- Born: Andrew Steven Wilkow August 18, 1972 (age 53) Hollywood, Florida
- Education: University of Florida
- Occupation: Conservative political talk radio host
- Height: 5 ft 5 in (165 cm)

= Andrew Wilkow =

American radio host

Andrew Steven Wilkow (born August 18, 1972) is a conservative political talk radio host on the Sirius XM Patriot channel, specifically on SIRIUS channel 125 and XM channel 125. Until July 2006, Wilkow had been on WGY in Schenectady, New York, (weekday mornings) and WABC in New York City (Sunday mornings). Wilkow is also a contributor to the website Conservative Punk. He also has a television show on TheBlaze.

== Early career ==
Wilkow was raised in the Long Island town of Bellmore, New York. Wilkow's interest in radio began during his freshman year of college at SUNY Delhi at the college's campus station, WDTU.

Before entering talk radio in 2002, he had stints as a disc jockey at WCLG-FM in Morgantown, West Virginia, (as "Andrew Steele") and at WMRQ in Hartford, Connecticut (as "Wilkow"). Wilkow became a regular Sunday morning host at WABC while keeping his air shift at WMRQ. When WMRQ switched format from alternative rock to hip hop, he moved into talk radio full-time when he filled the 5-7 p.m. shift on WGY in October 2003. After becoming a ratings success, Wilkow moved to the 9-11:40 a.m. slot in May 2005, replacing Glenn Beck, when WGY wanted to clear the third hour of Sean Hannity. At WGY, Wilkow became known for being a vocal rival of the Democratic party in Albany.
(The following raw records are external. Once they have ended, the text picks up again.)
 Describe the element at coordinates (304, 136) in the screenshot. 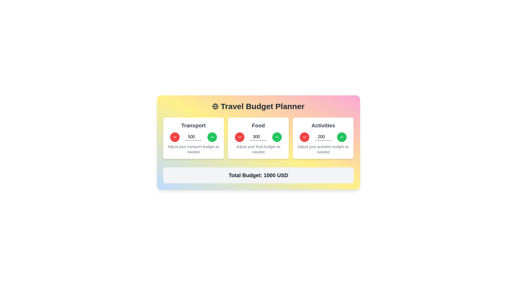

I see `the decrement button located in the 'Activities' card of the 'Travel Budget Planner' section to reduce the budget value` at that location.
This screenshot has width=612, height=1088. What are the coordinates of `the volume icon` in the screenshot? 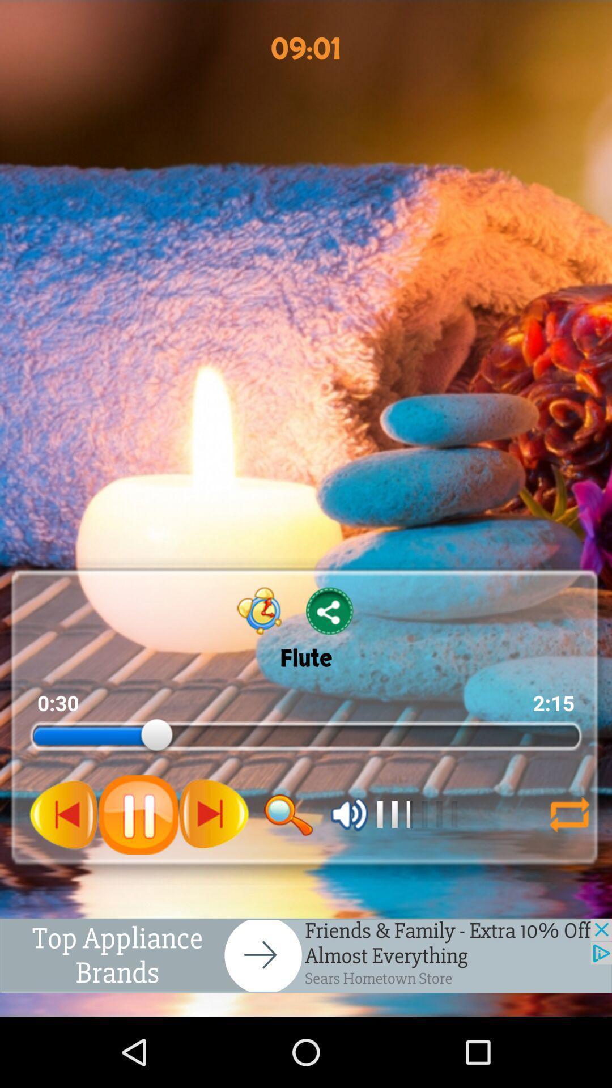 It's located at (349, 871).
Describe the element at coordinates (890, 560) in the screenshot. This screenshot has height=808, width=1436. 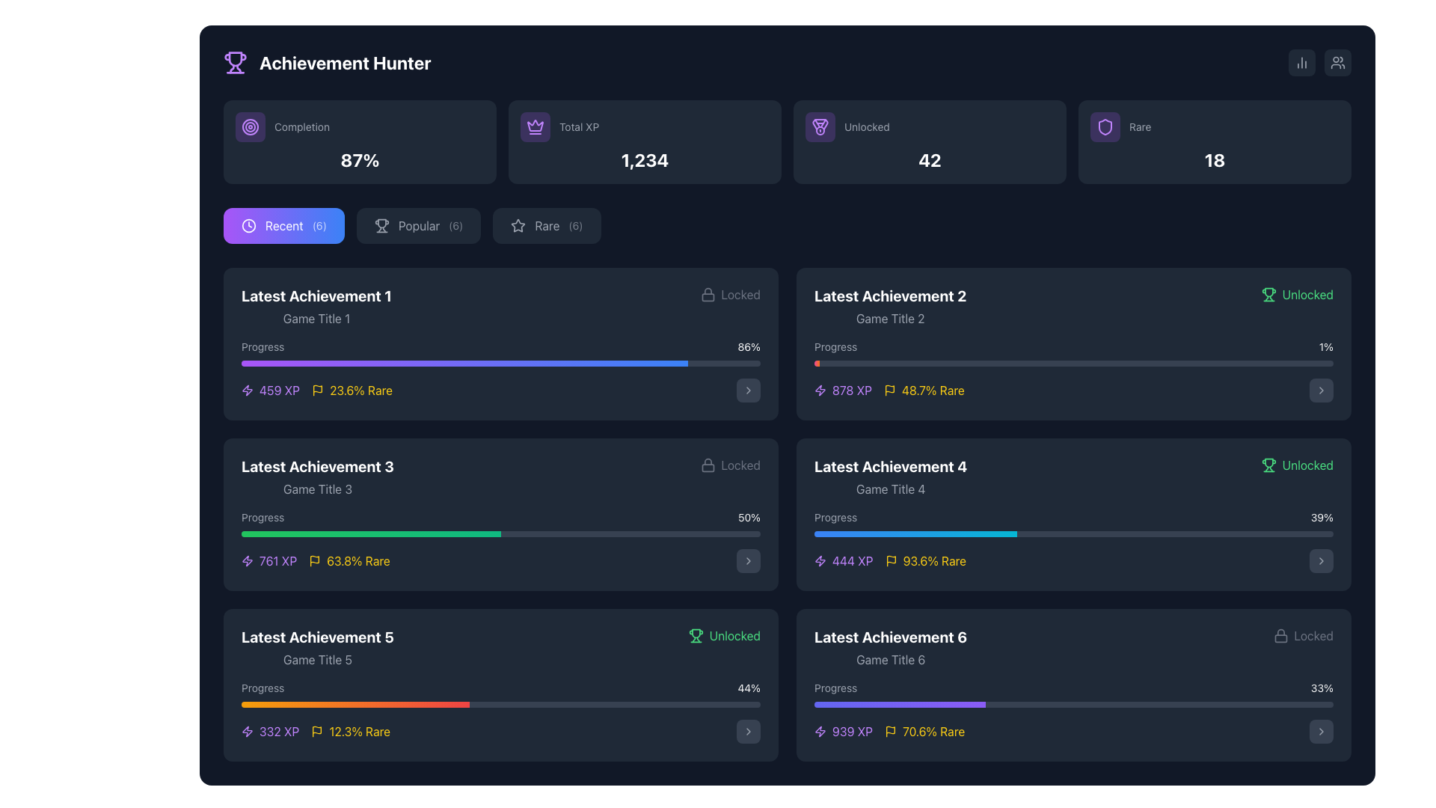
I see `the text and icon-based information display component that shows '444 XP' in purple and '93.6% Rare' in yellow, located in the midsection of the 'Latest Achievement 4' list` at that location.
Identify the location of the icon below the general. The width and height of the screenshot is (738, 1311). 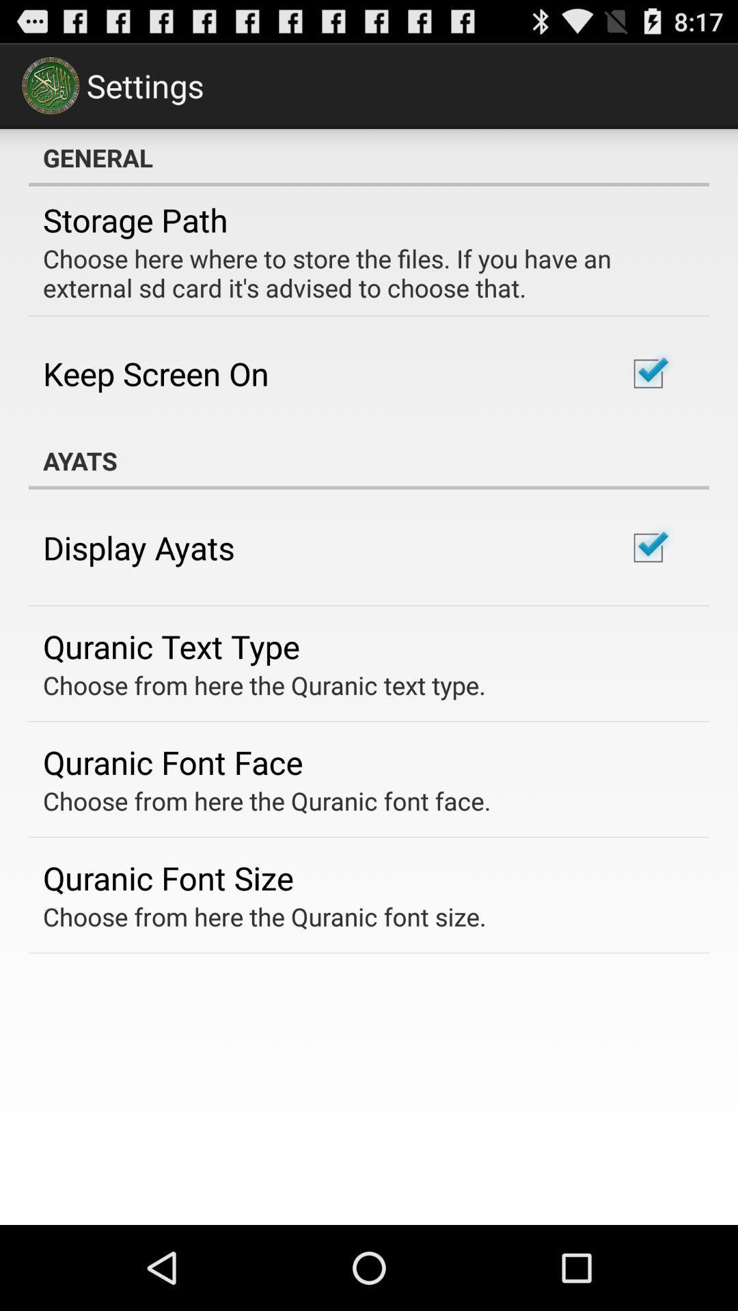
(135, 220).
In June 2006, Wilkow announced his departure from both WGY and WABC in order to host a talk show on Sirius Satellite Radio; his last show on WGY was July 14, and his last show on WABC was on July 30. Since August 9, 2006, Wilkow has hosted his own program on the Sirius Patriot channel on Sirius Satellite radio, The Wilkow Majority. The advertising for the program claims it is rooted in "one thing and one thing only, and that is rational thought."

== Current career ==
Wilkow currently hosts a three-hour session beginning at 9 A.M. West/12 P.M. East Monday-Friday, with replays after Rusty Humphries in the evenings and on weekends. He frequently appeared as a panelist on TheBlaze internet program Real News from the Blaze. Wilkow joined TheBlaze in a new show called Wilkow!

On June 27, 2014, Wilkow announced through social media that he would no longer be hosting Wilkow! on The Blaze. On his radio program airing that same day, Wilkow cited the reason for his desire to spend more time with his children.

Wilkow appears in Attack of Life: The Bang Tango Movie, a 2016 documentary film about 80s hard rock band Bang Tango, directed by Drew Fortier.

On January 31, 2018, Andrew Wilkow started hosting a new version of Wilkow on CRTV, which would merge with TheBlaze to form BlazeTV later in 2018. The beginning of Wilkow's show contains the same opening spiel as his radio show, with Wilkow stating that he is a patriot first, conservative second, republican third.

== Personal life ==
On July 14, 2007, Wilkow married Brittany, the daughter of WABC program director, Phil Boyce.